You can send all text in one continue-task instruction, or split the text and send it in multiple continue-task instructions in sequence.
Timing: Send after receiving the task-started event.
Do not wait longer than 23 seconds between sending text fragments. Otherwise, the "request timeout after 23 seconds" error occurs.
If no more text remains to send, send the finish-task instruction to end the task.
The server enforces a 23-second timeout. Clients cannot modify this setting.
Example:
{
"header": {
"action": "continue-task",
"task_id": "2bf83b9a-baeb-4fda-8d9a-xxxxxxxxxxxx", // Random UUID
"streaming": "duplex"
},
"payload": {
"input": {
"text": "Before my bed, moonlight gleams, like frost upon the ground."
}
}
}headerparameter description:
Parameter | Type | Required | Description |
header.action | string | Yes | Instruction type. For this instruction, it is always "continue-task". |
header.task_id | string | Yes | ID for this task. Must match the task_id used in the run-task instruction. |
header.streaming | string | Yes | Fixed string: "duplex" |
payloadparameter description:
Parameter | Type | Required | Description |
input.text | string | Yes | Text to synthesize. |
3. finish-task instruction: End a task
This instruction ends a speech synthesis task.
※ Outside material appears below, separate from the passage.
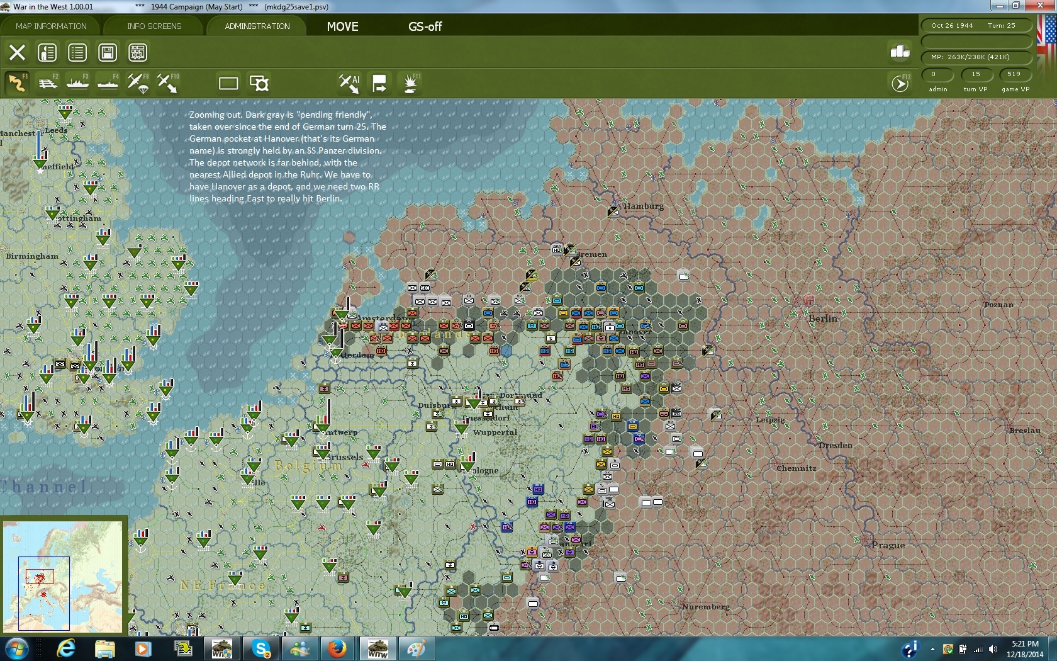Switch to naval transport mode (F3)

[78, 83]
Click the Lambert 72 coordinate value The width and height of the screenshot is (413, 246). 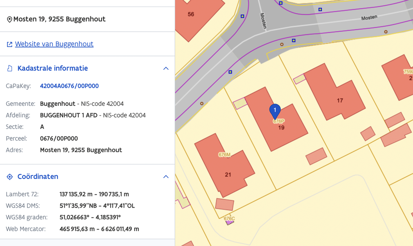(x=94, y=194)
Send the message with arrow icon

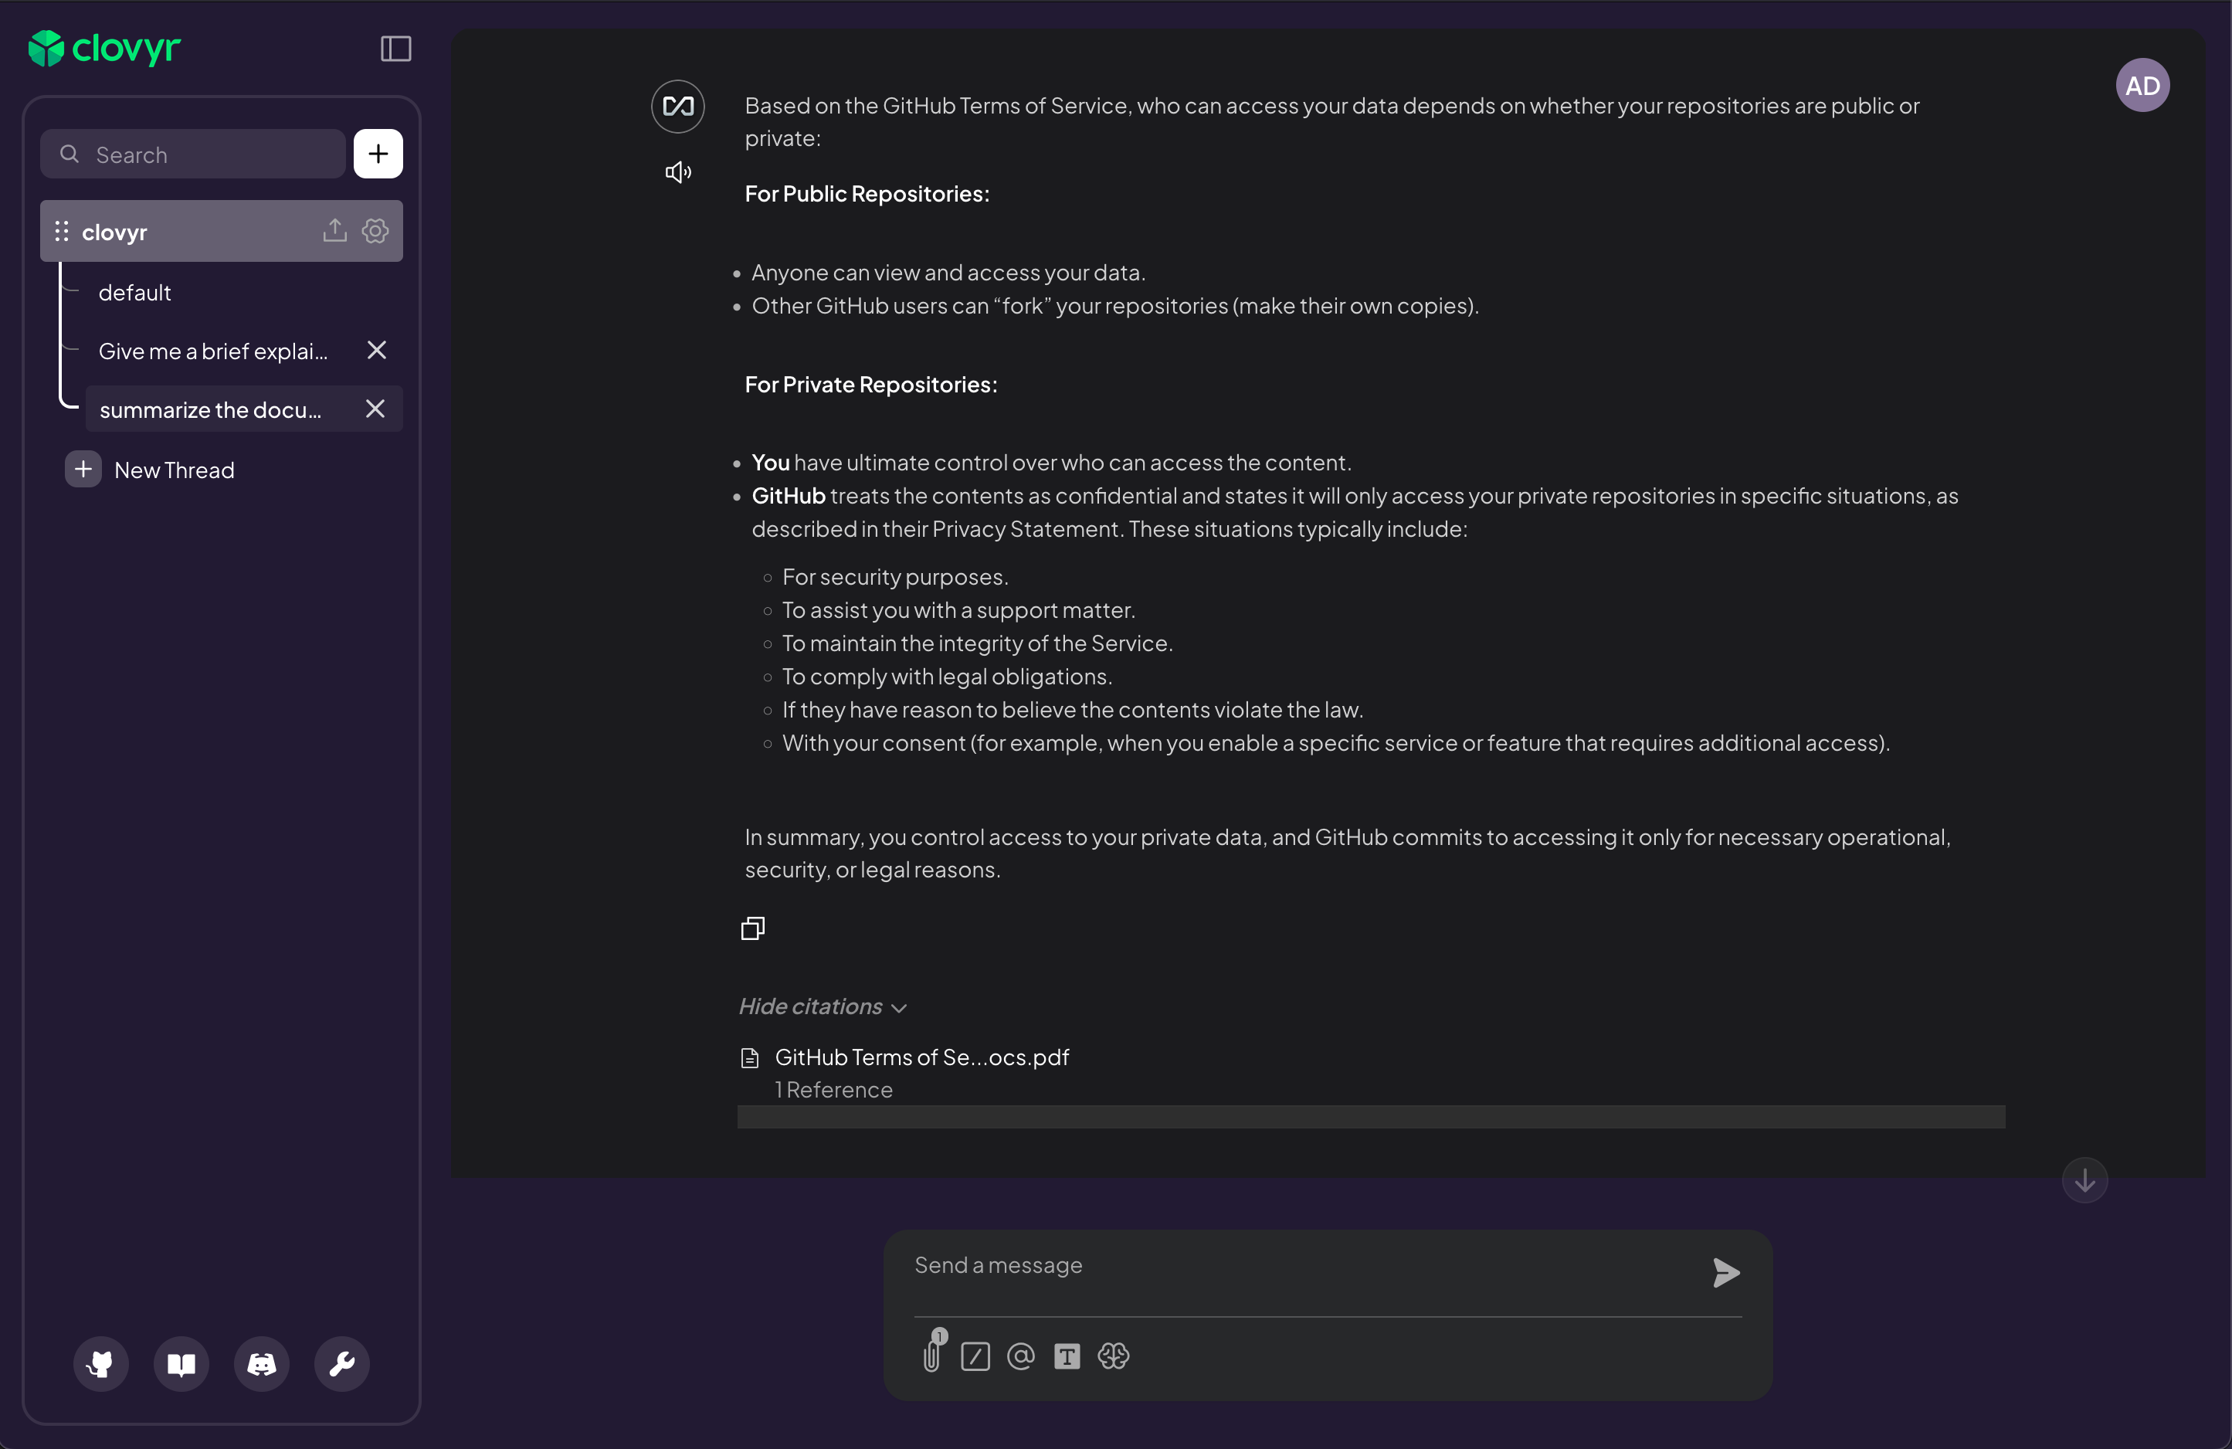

Make sure to send this instruction. Otherwise, you may encounter the following issues:
Incomplete audio: The server will not force-synthesize incomplete sentences held in its cache, causing missing audio at the end.
Connection timeout: If you do not send finish-task within 23 seconds after the last continue-task instruction, the connection times out and closes.
Billing anomalies: Tasks that do not end normally may not return accurate usage information.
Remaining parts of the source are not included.